Salu is pushing me.  She is pushing me in a United Airlines wheelchair, because I have unwisely surrendered my own electric one, thinking that I had little time to change planes here.  Though this thinking was wrong.  I have time enough to finish a novel, reading one that is, stare at the distant ceiling and wonder how these little birds got indoors.  They are flying around the United Airlines counters, oblivious to departures or arrivals, and short on food, one would suppose, although this is clearly not true.  In fact, there is so much to eat en route to Houston or Bangladesh or wherever all these thousands of people are headed, the indoor bird population can only swell.  I am sure these trapped birds have been the subject of staff meetings, press reports and advice from consultants.  They give the place an authentic feel, and they are not pigeons, so I say, let them stay.  There aren't many places where you can build a nest, stay warm, count on abundant popcorn and wing by CNN in your choice of bars.

And speaking of the Gare d'Orsay, which I wasn't, there are these long threads that thematically link this boarding lounge with...well, I don't know.  What I do know is that Salu has pushed me to the nearest disabled restroom, and has waited outside while I have a rest.  Fortunately, I also take the opportunity to pee.  For moments later, Salu pushes me to the San Francisco gate, where I have two entire hours to work it all out.  Because the thing about the Musée d'Orsay is that it makes you think about the thing that was contained in the thing that is.  Paris is still the capital, but the world's first electrified rail line apparently terminates somewhere else, and all that's left is the celebration in magnificent decorative stone, lofty and inspiring.  Because you just know that when your nation discovers how to make trains zip along electrically, you have something to be damned proud of.  Something that deserves a monument.  You can feel it.  The nation's lifeblood is flowing a little more smoothly, proudly and quickly.  And this railway station beats like the nation's heart, your Hemo the Magnificent, and historically it is too early to make much of a film, so architecture will have to tell the story.  And a grand story it is.

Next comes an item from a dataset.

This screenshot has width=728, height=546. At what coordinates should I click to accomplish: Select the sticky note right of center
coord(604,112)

And remains.  It's just that the Denver version has so many other threads running through its fabric, that I get confused.  Maybe some facts and figures would get me in the right mood around all this airline activity.  Denver is the very center of the nation.  Air routes converge here with a vengeance.  The electronic sign announcing my flight to San Francisco reveals that the plane is actually a jumbo and shared by several airlines other than United, including oddly, Air New Zealand.  Salu herself hails from God knows where.  South Asia, I suspect, but I could be entirely wrong about this, having seen little of the world.  All I know is that Concourse B goes on for so long that it contains several postal codes and crosses at least two county lines, with a ceiling that in addition to providing bird sanctuary, could house all the aircraft currently outside in the snow.

One thread of the airline experience must be labeled fear.  Half the passengers on my flight arriving an hour ago from Des Moines weren't even looking out the window when tons of steel and aluminum slammed onto the concrete, vis-à-vis, landing.  This is nothing to be blasé about.  Same with take off.  Not to mention the actual flight experience post-9/11.  We are talking a planeload of denial.

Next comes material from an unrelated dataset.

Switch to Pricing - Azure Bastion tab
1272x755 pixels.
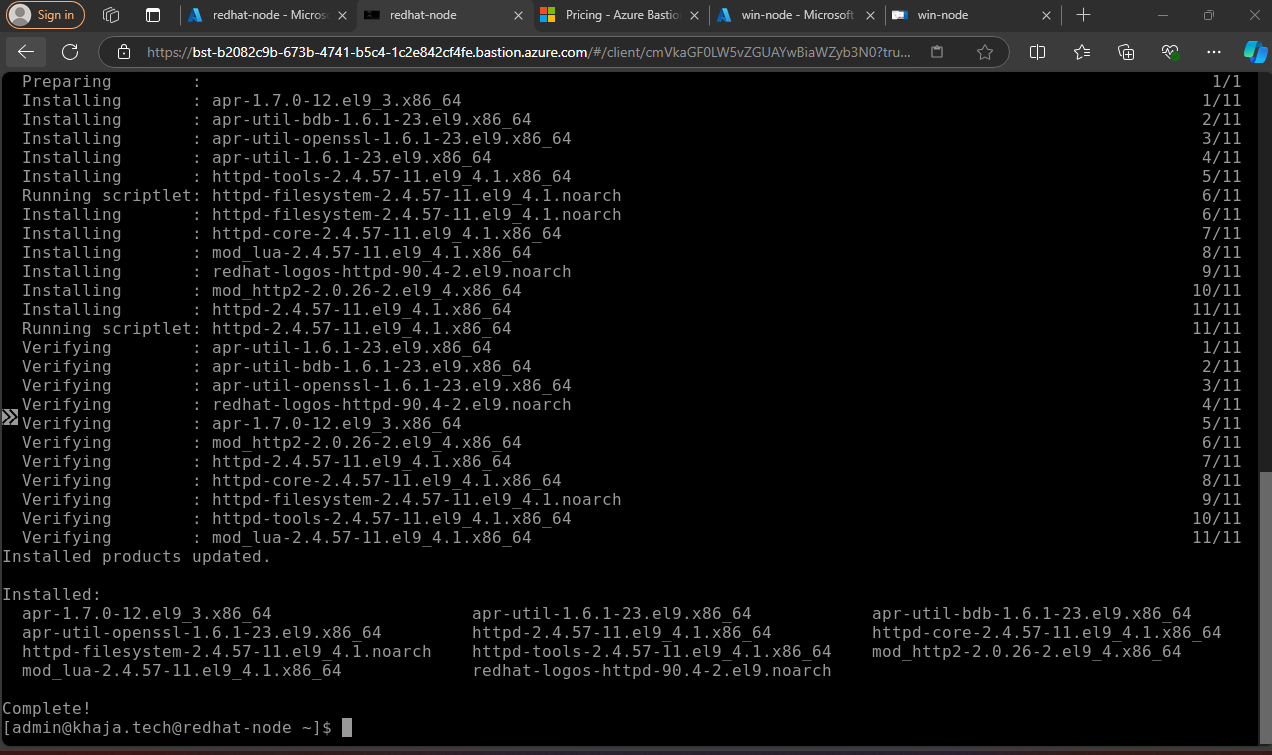pos(618,15)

Then there's the vacuity/inanity thread.  Just wander into one of the concouse bars and stare zombielike at Fox News or even CNN.  Or later, ask the off-shift flight attendant seated beside you why she plays a handheld video game all the way to San Francisco.

Fortunately, there's the human-connection thread.  It leads from the Hampton Inn across from Des Moines Airport where at 6:30 a.m., temperature freezing, two burly hotel guys stand in the November darkness staring at my wheelchair. 

I had been staring at the scene myself for days, knowing I had left a gap in my travel arrangements.  The hotel's van was not equipped with any wheelchair lift, of course.  But it seemed so close.  Less than a mile from hotel to airport terminal.  Surely there was a way...because, despite phoning in advance, there was no roll-in shower at my Dubuque hotel, and the appropriate room here in Des Moines had been booked...so what was there to do but...stare at a couple of Midwesterners who were staring at me.  Not saying anything yet.  Until I broke the ice, crystals of which were already forming on the hotel shuttle van's windshield.  Well.  Perhaps they could lift me into the van, then lift the wheelchair in as well -- assuming there was room and a door wide enough. 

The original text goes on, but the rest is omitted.